No support for indexes
No NULL columns are allowed

Exporting Data To CSV

So, my first step was to determine what would it take to export data from a regular table to CSV. These are the basic steps:

1. Create the seed for the CSV table based on an existing table

CREATE TABLE test LIKE test_csv;

If you feel adventurous, use CREATE TABLE LIKE ... SELECT ... in which case you may be able to skip the next 2 steps. The engine for the new table will be redefined at the end of the process.

2. Get rid of the indexes

ALTER TABLE test_csv DROP PRIMARY KEY, DROP KEY test_idx;

Modify this statement to include all existing indexes.

3. Get rid of NULL columns

ALTER TABLE test_csv MODIFY test_char VARCHAR(10) NOT NULL DEFAULT '', MODIFY test_date TIMESTAMP NOT NULL DEFAULT '0000-00-00';

The DEFAULT values need to be reviewed so the application makes no mistake that these should be NULL. Numeric values could be tricky since you may not find a suitable replacement for NULL. Adapt to your particular case.

4. Convert to CSV

ALTER TABLE test_csv ENGINE CSV;

This step will create an empty CSV file in the schema data directory.

5. Export the data

INSERT INTO test_csv SELECT * FROM test WHERE ...

This would allow you to export the portion of the data from an existing table into the CSV table/file.

At this point your data is all stored in a CSV file called test_csv.CSV under the data subdirectory that corresponds to the schema and the table can be queried as any other regular MySQL table, which is what I was looking for at the beginning of the project.

You could even update the table. If you need to load this file to any other application, just copy the file.

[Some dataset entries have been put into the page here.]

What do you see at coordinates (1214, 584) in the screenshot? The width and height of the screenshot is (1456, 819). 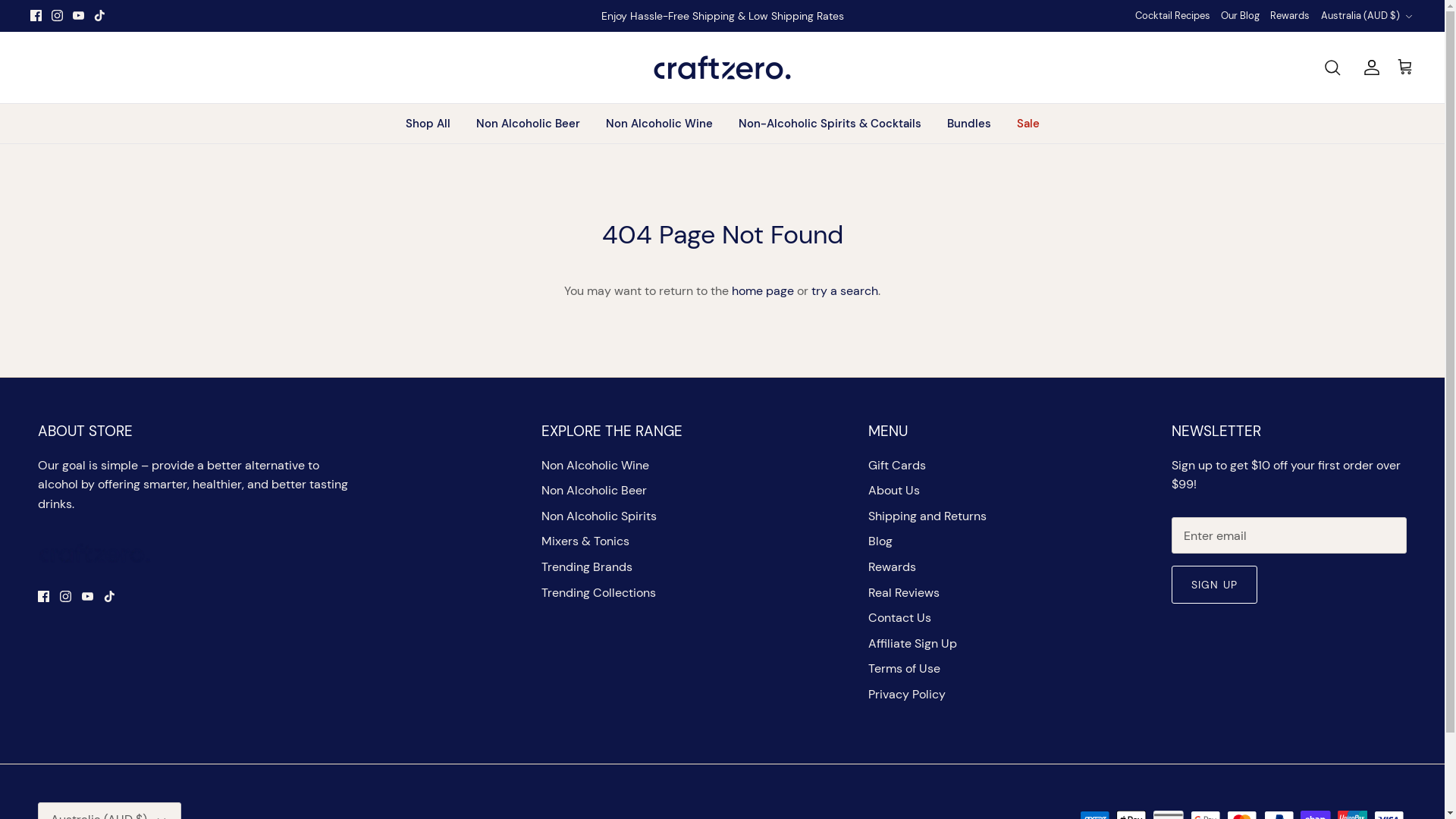 I see `'SIGN UP'` at bounding box center [1214, 584].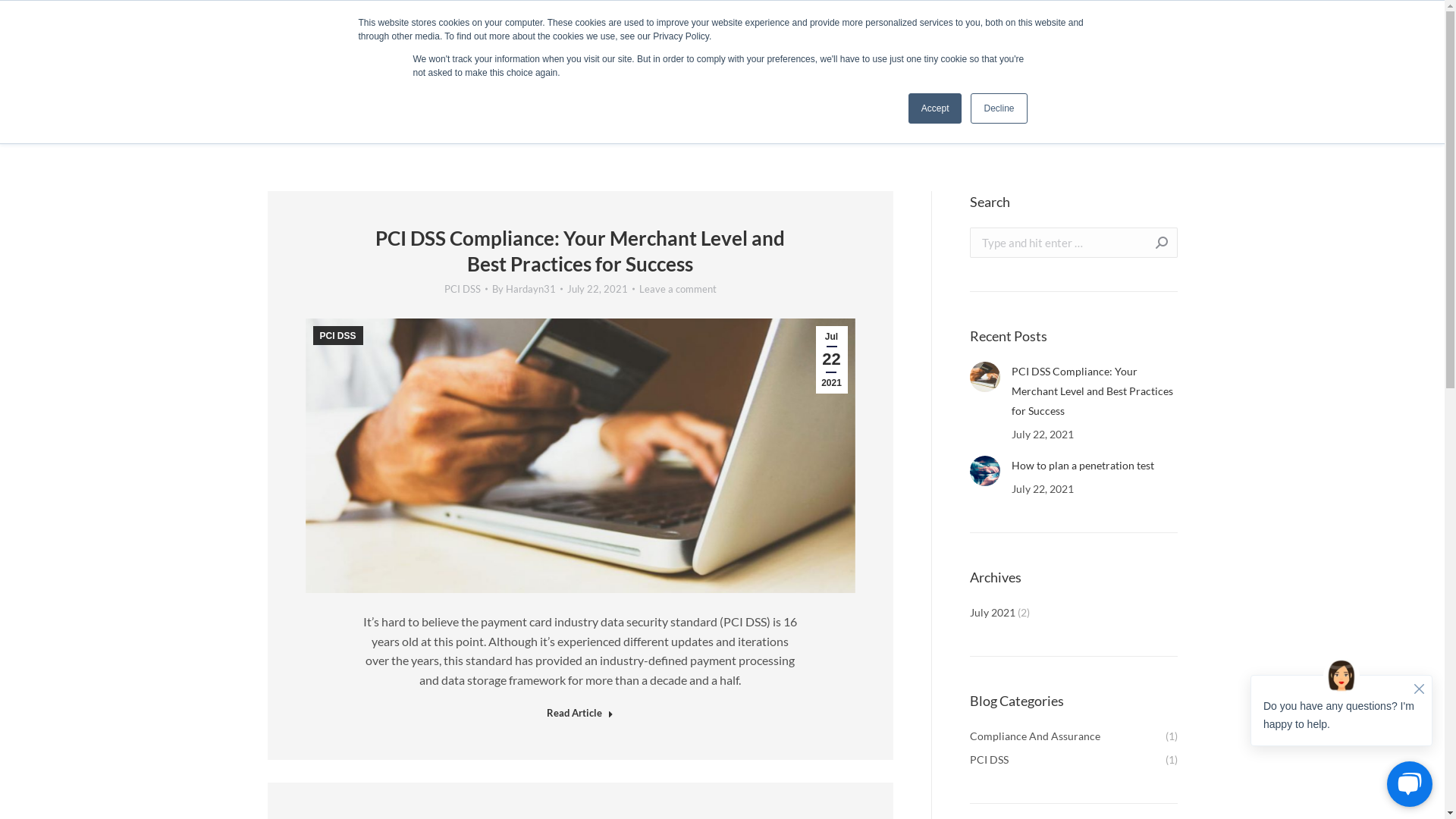 This screenshot has height=819, width=1456. I want to click on 'Read Article', so click(579, 716).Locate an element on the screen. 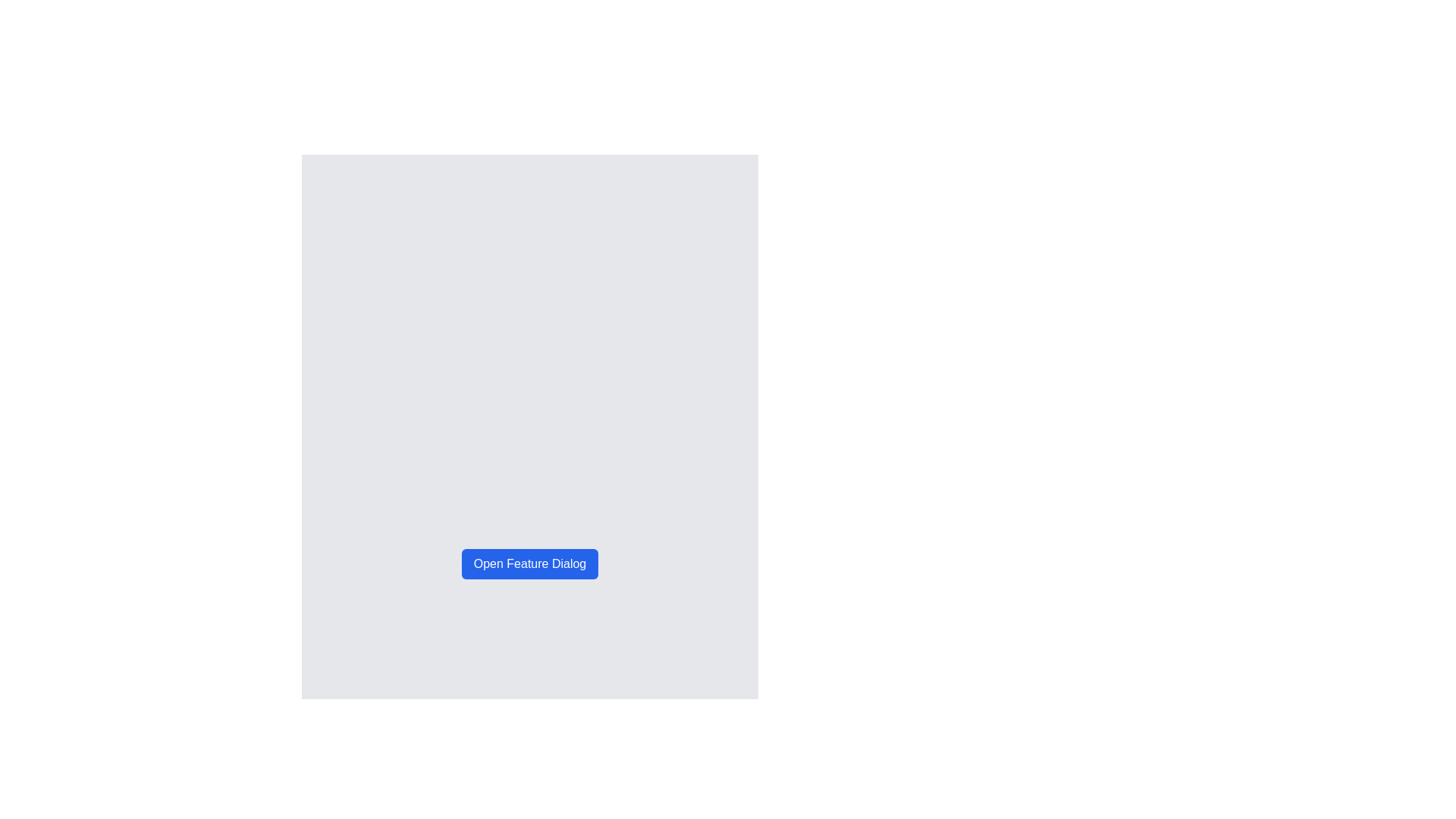  the centrally located button that opens a feature dialog to change its appearance is located at coordinates (530, 564).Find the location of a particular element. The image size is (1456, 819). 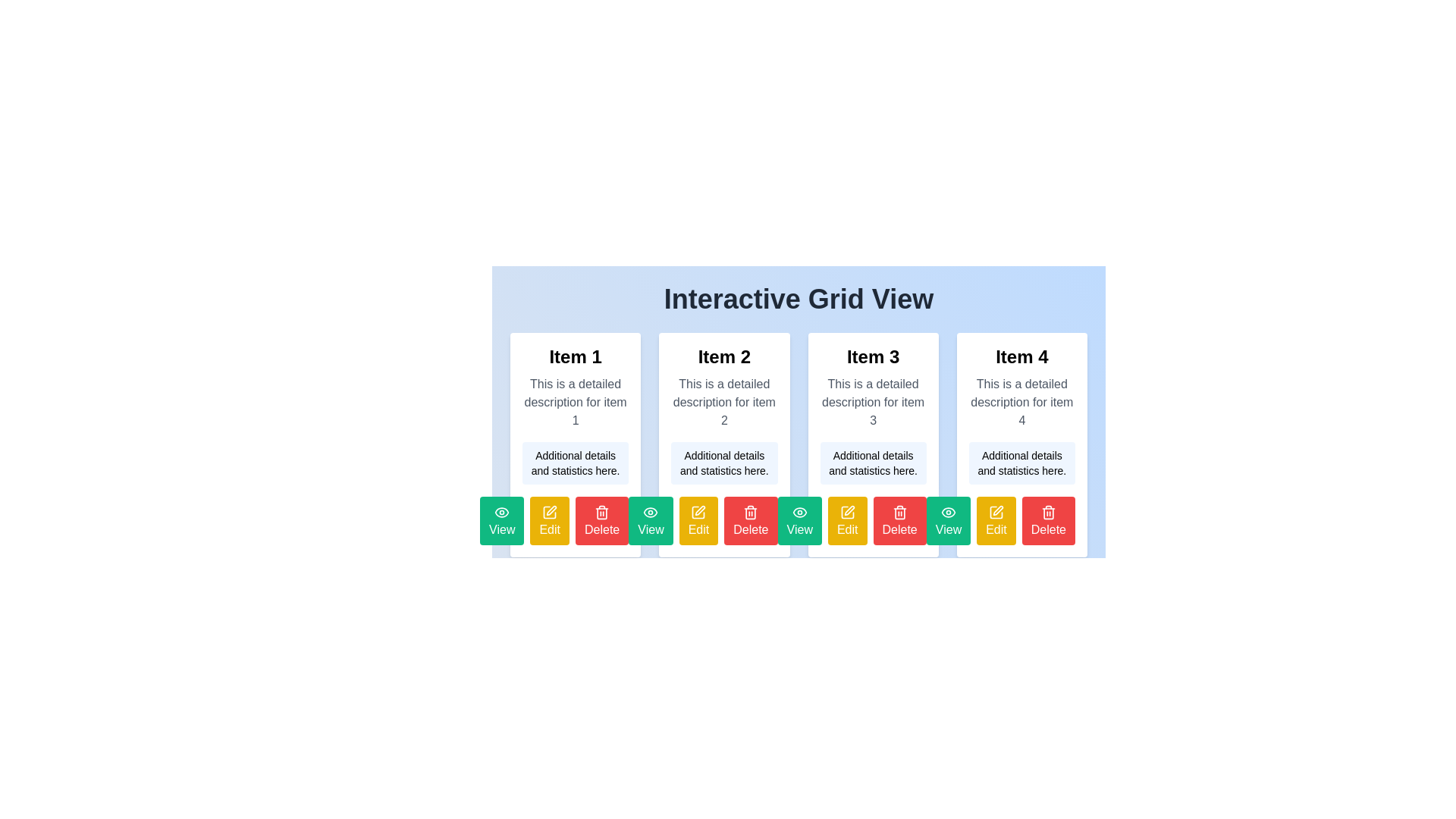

Keep in mind that we are talking about regular text files, so they are not adequate for big number of rows and frequent write operations.

Importing Data From CSV

If you have to import some CSV data from another application, as long as the data formatted properly, you can just create an empty table with the right columns and then copy the CSV file with the proper table name. Example:

In MySQL:

use test
CREATE TABLE test_import LIKE test_csv;

In the OS shell:

cp data.csv /var/lib/mysql/test/test_import.CSV

Now if you do: SELECT * FROM test_import LIMIT 2; it should show you the data on the first 2 lines of the CSV file.

Import Data Example

Many banks allow you to export the list of transactions from your online statement as a CSV file. You could easily use this file as explained above to consult and/or manipulate the data using regular SQL statements.

Conclusion

The CSV engine provides a very flexible mechanism to move data in and out of regular text files as long as you have proper access the data directories. You can easily generate these tables from existing data. You can also easily manipulate the data with any editor and (re) import it at will. I see it as an invaluable tool to move around information, especially in development and testing environments.

Do you have interesting use cases? I'd like to hear about them.